Uma unidade de conservação criada com o nome de Floresta Nacional de Cristópolis acabou atingindo propriedades situadas em Baianópolis, permaneceu por décadas produzindo insegurança jurídica e agora está a um passo de ser definitivamente extinta.

Na quarta-feira, 2 de setembro de 2026, o Senado Federal aprovou o Projeto de Lei nº 1.663/2022, que revoga o decreto de 18 de maio de 2001 responsável pela criação da unidade.

A matéria já havia passado pela Câmara dos Deputados, foi aprovada pelo Plenário do Senado e agora segue para sanção presidencial.

Para Baianópolis, isso não é uma simples notícia ambiental.

É uma decisão que pode encerrar um dos capítulos mais absurdos da história fundiária recente da região.

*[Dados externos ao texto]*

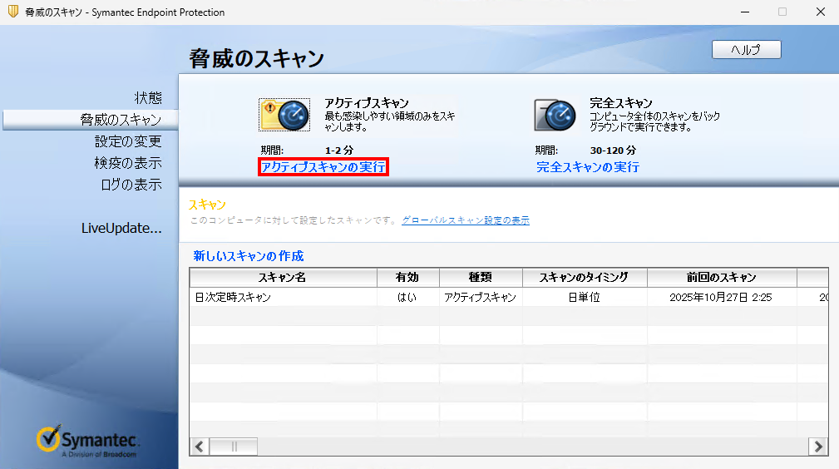Image resolution: width=839 pixels, height=469 pixels.
Task: Launch LiveUpdate... from the sidebar
Action: (x=121, y=228)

🌳 UMA “FLORESTA DE CRISTÓPOLIS” QUE FOI PARAR EM BAIANÓPOLIS

O decreto de 2001 criou a Floresta Nacional de Cristópolis com área oficialmente indicada em cerca de onze mil novecentos e cinquenta e dois hectares.

O problema é que, ao longo dos anos, os próprios documentos oficiais passaram a reconhecer que havia um sério descompasso entre o que estava escrito no decreto e aquilo que efetivamente aparecia no território.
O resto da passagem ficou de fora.